■ YOUR INSTRUCTIONS
Copy out every line of the data that has the word "menu" somewhere in it.

■ RECORDS FOR THE TASK

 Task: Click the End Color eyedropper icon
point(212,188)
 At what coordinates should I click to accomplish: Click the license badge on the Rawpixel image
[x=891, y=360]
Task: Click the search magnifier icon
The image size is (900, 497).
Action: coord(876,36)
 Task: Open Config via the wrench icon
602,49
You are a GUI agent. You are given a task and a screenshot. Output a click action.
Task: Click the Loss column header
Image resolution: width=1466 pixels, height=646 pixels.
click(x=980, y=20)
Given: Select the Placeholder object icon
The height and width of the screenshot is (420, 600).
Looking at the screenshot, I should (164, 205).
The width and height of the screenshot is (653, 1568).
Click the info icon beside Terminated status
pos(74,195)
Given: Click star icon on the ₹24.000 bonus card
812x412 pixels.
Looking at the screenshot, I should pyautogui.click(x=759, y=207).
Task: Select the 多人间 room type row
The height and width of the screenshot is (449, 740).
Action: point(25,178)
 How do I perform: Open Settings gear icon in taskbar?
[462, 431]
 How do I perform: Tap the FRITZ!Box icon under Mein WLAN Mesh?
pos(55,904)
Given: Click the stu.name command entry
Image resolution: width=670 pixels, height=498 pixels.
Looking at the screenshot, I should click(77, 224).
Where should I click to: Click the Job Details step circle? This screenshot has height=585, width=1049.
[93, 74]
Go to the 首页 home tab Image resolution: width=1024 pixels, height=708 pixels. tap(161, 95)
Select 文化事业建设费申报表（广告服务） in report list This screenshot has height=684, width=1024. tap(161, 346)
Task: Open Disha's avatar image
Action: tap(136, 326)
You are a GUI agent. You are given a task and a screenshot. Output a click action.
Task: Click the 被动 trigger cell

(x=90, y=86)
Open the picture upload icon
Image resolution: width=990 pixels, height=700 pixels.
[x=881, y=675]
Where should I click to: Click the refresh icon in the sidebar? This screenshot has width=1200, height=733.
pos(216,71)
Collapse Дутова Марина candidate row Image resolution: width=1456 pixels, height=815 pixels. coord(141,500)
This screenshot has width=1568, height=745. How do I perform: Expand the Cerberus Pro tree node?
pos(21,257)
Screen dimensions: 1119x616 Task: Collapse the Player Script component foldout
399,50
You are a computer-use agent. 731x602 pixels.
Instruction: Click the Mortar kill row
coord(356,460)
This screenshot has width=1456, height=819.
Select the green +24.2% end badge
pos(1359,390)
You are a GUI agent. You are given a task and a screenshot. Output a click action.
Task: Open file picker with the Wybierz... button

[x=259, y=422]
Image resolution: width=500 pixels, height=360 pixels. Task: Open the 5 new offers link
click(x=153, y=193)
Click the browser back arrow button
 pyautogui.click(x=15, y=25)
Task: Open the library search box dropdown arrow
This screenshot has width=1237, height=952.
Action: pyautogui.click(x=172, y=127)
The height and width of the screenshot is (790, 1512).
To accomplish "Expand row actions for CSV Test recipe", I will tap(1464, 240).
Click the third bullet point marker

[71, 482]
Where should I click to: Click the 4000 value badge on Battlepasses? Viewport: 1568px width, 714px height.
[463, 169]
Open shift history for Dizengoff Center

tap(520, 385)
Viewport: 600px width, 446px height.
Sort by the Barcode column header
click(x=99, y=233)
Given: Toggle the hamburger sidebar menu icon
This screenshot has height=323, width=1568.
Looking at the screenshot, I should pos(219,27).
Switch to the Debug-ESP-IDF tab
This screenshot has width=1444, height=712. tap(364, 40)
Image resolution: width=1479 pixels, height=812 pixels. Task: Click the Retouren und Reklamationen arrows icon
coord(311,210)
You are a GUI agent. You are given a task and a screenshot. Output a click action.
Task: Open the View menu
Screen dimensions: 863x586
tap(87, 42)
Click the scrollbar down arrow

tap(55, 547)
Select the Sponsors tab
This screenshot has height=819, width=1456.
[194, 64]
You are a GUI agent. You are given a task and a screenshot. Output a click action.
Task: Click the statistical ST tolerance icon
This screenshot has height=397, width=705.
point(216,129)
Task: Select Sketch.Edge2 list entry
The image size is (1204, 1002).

■ OUTPUT
Given: Toggle the hamburger sidebar menu icon
Task: Open the View menu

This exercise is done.